------ Supplied data ------

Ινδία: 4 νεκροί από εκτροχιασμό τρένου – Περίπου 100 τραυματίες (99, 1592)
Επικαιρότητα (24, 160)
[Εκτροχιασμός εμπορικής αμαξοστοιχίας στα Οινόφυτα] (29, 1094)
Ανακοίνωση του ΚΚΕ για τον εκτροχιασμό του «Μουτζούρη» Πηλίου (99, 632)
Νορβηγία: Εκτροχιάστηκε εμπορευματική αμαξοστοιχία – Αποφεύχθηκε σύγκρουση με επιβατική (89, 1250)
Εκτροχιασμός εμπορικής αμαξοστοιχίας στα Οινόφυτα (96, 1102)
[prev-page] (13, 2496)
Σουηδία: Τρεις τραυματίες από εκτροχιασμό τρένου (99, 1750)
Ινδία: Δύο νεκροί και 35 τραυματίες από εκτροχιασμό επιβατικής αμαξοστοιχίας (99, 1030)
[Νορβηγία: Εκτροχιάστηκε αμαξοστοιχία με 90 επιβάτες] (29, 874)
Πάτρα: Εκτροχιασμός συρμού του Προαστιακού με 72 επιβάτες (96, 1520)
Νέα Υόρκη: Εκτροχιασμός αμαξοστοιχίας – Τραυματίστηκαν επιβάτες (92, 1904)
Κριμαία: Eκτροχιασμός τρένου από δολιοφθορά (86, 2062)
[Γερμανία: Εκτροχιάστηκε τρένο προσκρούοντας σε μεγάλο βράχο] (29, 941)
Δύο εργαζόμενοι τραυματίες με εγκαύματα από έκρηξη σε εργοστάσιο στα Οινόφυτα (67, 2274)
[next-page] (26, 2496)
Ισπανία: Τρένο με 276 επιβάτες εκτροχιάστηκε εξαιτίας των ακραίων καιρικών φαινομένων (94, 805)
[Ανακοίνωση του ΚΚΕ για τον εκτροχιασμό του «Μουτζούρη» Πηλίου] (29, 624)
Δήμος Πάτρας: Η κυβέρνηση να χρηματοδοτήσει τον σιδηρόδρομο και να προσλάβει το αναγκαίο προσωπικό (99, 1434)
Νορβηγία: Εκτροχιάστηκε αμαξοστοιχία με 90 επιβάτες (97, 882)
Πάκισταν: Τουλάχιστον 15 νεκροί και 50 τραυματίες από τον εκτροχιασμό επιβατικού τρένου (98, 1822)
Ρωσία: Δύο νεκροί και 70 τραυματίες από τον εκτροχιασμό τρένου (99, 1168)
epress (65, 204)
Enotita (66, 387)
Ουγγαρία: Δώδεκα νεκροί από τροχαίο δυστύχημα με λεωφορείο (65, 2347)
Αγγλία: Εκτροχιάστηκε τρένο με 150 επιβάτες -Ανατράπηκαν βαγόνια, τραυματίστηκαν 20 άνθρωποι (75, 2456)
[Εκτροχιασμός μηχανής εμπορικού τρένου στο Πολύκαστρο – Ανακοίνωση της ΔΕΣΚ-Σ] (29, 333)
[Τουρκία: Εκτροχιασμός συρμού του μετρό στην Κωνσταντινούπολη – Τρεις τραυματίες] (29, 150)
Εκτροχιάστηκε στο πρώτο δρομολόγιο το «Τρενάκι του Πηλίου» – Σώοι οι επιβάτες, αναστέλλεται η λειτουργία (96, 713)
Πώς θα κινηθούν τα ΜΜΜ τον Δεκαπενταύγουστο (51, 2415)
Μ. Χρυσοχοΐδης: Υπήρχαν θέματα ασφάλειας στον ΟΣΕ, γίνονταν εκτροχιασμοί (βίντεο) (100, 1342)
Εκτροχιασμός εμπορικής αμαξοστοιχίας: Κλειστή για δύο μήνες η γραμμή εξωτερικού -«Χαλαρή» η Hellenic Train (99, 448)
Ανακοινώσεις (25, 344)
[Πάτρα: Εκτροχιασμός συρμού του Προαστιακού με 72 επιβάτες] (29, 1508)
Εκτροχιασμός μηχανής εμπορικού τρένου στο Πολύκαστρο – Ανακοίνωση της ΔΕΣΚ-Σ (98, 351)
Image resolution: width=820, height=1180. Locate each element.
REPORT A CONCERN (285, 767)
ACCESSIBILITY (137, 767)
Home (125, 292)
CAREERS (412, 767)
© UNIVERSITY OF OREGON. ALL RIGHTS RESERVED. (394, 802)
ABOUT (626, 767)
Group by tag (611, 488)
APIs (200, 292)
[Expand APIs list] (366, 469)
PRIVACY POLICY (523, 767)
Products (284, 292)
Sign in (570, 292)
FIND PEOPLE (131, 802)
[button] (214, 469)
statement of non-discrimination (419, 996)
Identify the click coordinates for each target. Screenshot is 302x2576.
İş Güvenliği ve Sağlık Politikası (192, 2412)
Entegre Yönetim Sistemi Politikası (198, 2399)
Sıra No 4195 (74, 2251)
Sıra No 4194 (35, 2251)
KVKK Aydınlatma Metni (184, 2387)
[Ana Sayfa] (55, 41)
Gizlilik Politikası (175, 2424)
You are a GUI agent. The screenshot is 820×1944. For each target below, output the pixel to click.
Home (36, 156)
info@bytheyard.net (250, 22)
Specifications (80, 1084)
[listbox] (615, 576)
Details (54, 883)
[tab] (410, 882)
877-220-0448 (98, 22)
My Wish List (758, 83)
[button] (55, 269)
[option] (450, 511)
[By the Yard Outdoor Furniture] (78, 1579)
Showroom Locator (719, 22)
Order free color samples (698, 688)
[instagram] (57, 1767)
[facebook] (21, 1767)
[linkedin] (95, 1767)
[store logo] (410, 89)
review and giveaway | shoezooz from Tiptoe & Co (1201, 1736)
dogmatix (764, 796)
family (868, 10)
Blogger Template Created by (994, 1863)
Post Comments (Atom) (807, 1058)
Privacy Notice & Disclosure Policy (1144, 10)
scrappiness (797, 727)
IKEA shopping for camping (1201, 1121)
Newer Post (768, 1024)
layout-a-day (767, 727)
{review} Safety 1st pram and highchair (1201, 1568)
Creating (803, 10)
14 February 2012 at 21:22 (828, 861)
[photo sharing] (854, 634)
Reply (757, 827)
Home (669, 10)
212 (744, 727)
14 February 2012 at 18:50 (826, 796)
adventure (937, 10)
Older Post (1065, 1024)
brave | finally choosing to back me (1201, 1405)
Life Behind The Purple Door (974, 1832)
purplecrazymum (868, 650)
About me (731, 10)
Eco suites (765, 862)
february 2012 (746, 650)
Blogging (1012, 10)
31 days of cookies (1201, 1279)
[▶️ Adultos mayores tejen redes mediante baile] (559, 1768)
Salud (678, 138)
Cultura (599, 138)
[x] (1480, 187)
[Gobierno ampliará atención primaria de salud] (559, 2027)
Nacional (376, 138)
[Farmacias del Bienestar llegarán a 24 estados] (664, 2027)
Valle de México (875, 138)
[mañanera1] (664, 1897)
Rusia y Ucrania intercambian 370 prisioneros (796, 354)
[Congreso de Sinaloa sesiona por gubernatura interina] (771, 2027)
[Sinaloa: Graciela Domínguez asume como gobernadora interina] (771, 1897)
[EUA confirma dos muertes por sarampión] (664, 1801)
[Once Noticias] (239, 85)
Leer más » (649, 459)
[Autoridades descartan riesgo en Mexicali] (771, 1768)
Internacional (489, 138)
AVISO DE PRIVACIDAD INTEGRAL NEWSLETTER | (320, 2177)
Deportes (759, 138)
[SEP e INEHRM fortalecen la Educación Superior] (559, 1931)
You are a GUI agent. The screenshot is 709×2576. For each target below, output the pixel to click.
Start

------

**Exercise brief:**
Retype the entries exactly from the first line, stopping after the line with "[Νορβηγία: Εκτροχιάστηκε αμαξοστοιχία".

**Exercise solution:**
Ινδία: 4 νεκροί από εκτροχιασμό τρένου – Περίπου 100 τραυματίες (99, 1592)
Επικαιρότητα (24, 160)
[Εκτροχιασμός εμπορικής αμαξοστοιχίας στα Οινόφυτα] (29, 1094)
Ανακοίνωση του ΚΚΕ για τον εκτροχιασμό του «Μουτζούρη» Πηλίου (99, 632)
Νορβηγία: Εκτροχιάστηκε εμπορευματική αμαξοστοιχία – Αποφεύχθηκε σύγκρουση με επιβατική (89, 1250)
Εκτροχιασμός εμπορικής αμαξοστοιχίας στα Οινόφυτα (96, 1102)
[prev-page] (13, 2496)
Σουηδία: Τρεις τραυματίες από εκτροχιασμό τρένου (99, 1750)
Ινδία: Δύο νεκροί και 35 τραυματίες από εκτροχιασμό επιβατικής αμαξοστοιχίας (99, 1030)
[Νορβηγία: Εκτροχιάστηκε αμαξοστοιχία με 90 επιβάτες] (29, 874)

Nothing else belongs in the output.